Все в комнате ахнули, а потом замолчали. В лагерях были заключенные, утверждавшие, что Бог покинул нас, евреев. Но были и такие, кто, несмотря на все ужасы, продолжал по мере возможности соблюдать Шаббат и молиться. Наша вера, говорил еврейский каменщик, преподававший географию в Блоке 8, это единственное, что нацисты не могут у нас отнять. «Только мы сами можем отказаться от нее», – напоминал он.
– Но у многих евреев нацисты все-таки отняли веру… не только в религию, но вообще в жизнь, – прошептал я так тихо, что никто меня не услышал.
– Богами в лагерях были коммунисты, которые заботились о нас, – внезапно слабым голосом произнес Салек. Его слова нарушили молчание, и все в комнате забормотали
Я сел и свесил ноги с кровати, оказавшись к Ральфу лицом. Потом поднял вверх руку, словно в школе. Ральф поглядел на меня и кивнул.
– Боги, которых я видел в Бухенвальде, это Большой Вилли и Яков, – сказал я хрипло, отчасти из-за того, что молчал больше недели, отчасти из-за волнения, что говорю что-то нехорошее, чего моя семья не одобрила бы. – Эти люди единственные присматривали за нами, – тем не менее продолжил я. – Они спасли нас.
– Наши боги были Антонин и Густав, – сказал один мальчишка из Блока 66. Антонин Калинин был чешским коммунистом, возглавлявшим блок.
– И каменщики, – поднял голос еще один мальчик, имея в виду двести или около того еврейских строителей, построивших Бухенвальд, а потом отправленных в Аушвиц. Эти люди, преимущественно польские евреи, обладали навыками, в которых немцы нуждались, и потому могли не опасаться казни.
– За Густава, Антонина, Большого Вилли, Якова и каменщиков! – воскликнул Ральф, поднимая в воздух руку, сжатую в кулак.
Мы затопали ногами, издавая приветственные клики.

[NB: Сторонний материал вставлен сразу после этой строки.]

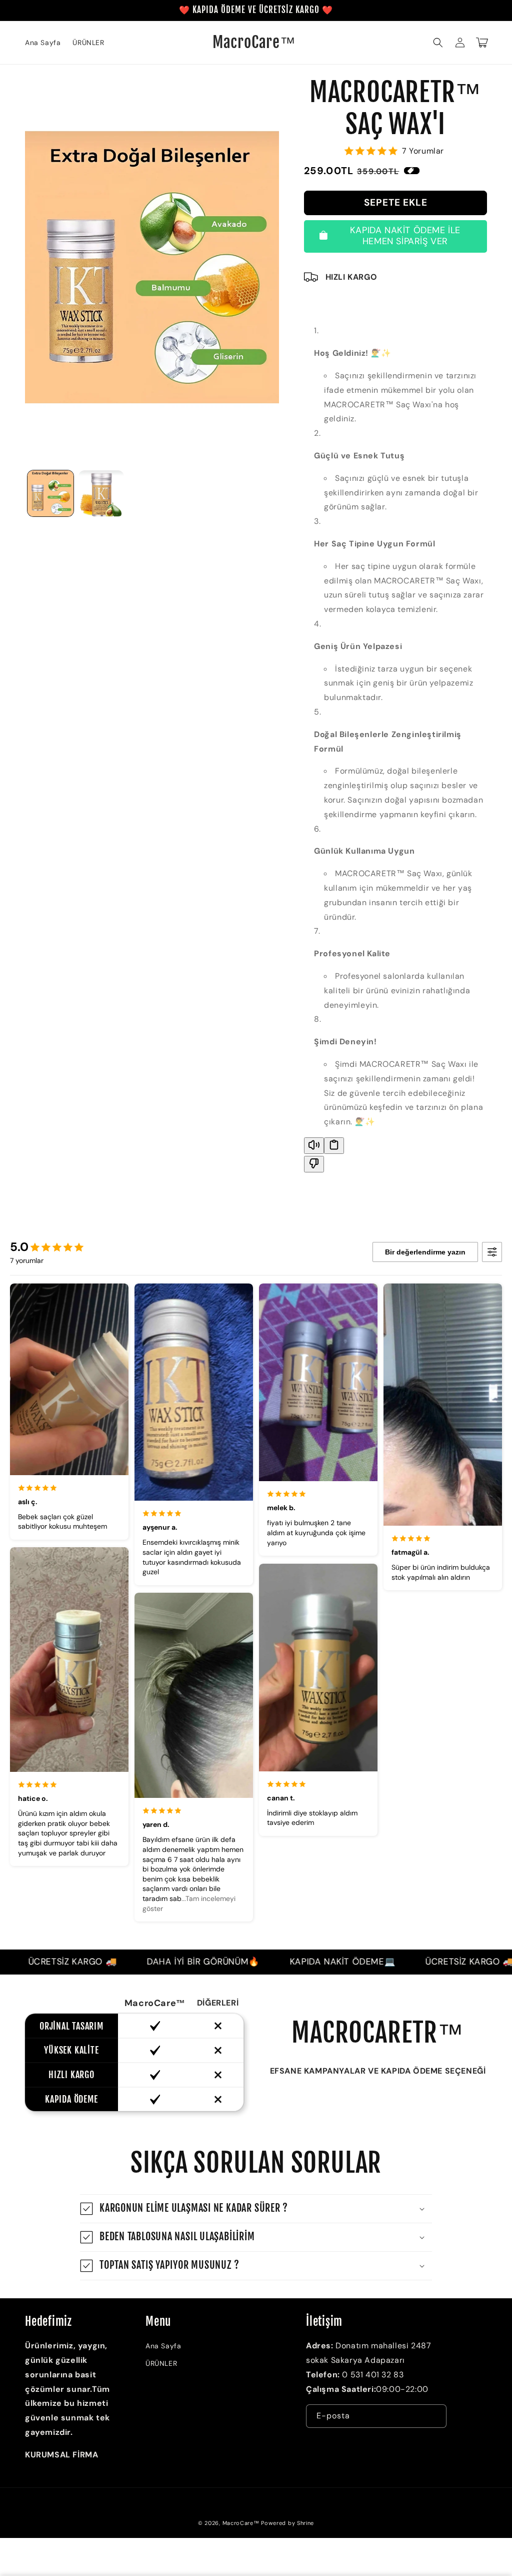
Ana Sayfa (163, 2345)
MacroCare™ (241, 2522)
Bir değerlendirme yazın (425, 1252)
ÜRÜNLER (161, 2363)
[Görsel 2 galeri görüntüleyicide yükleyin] (101, 493)
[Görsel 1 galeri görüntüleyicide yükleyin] (51, 493)
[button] (438, 43)
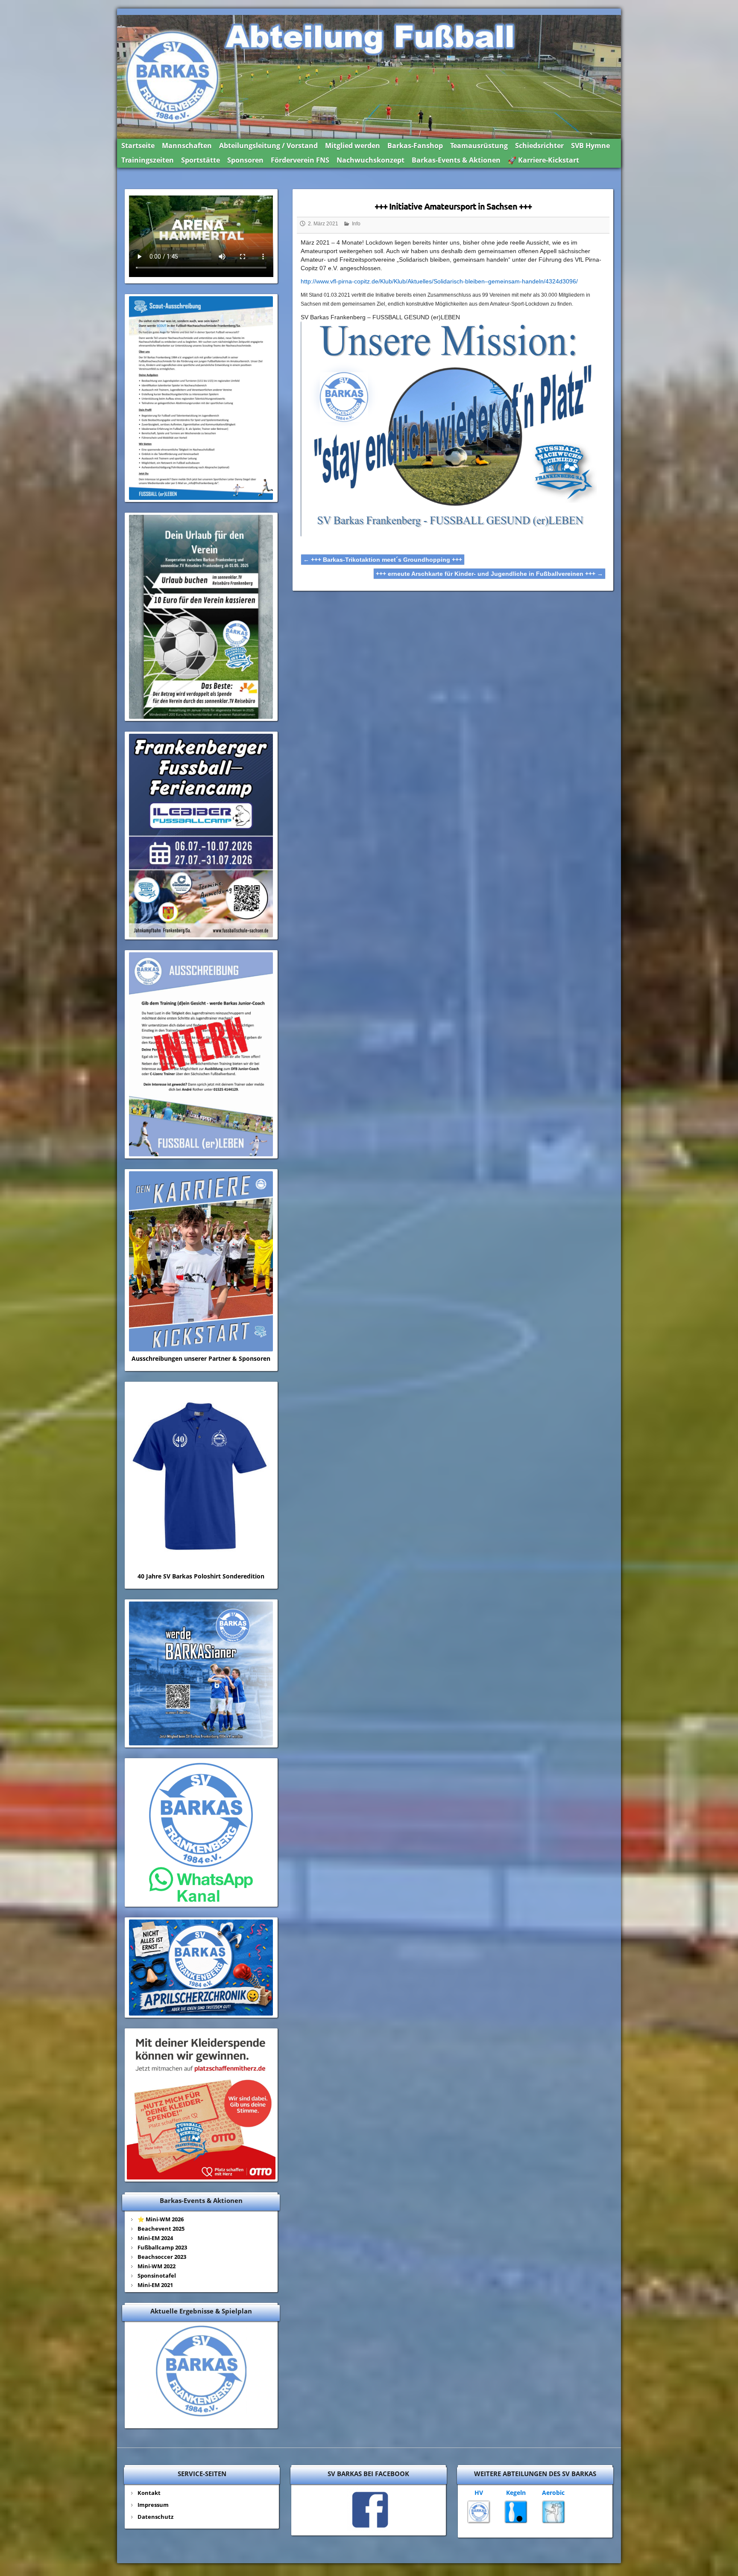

– Сталин – наш отец. За Сталина! Защитим нашего брата Густава. Наш брат, наш брат, наш спаситель!
Глава восьмая
Горит, братцы, горит!
Может, не дай Бог, наступить момент,
что наш город с нами вместе
в пепел будет огнем превращен,
останутся – как после сражения –
только пустые черные стены.
А вы стоите, сложив руки, и смотрите,
а вы стоите вокруг и смотрите –
наш городок горит!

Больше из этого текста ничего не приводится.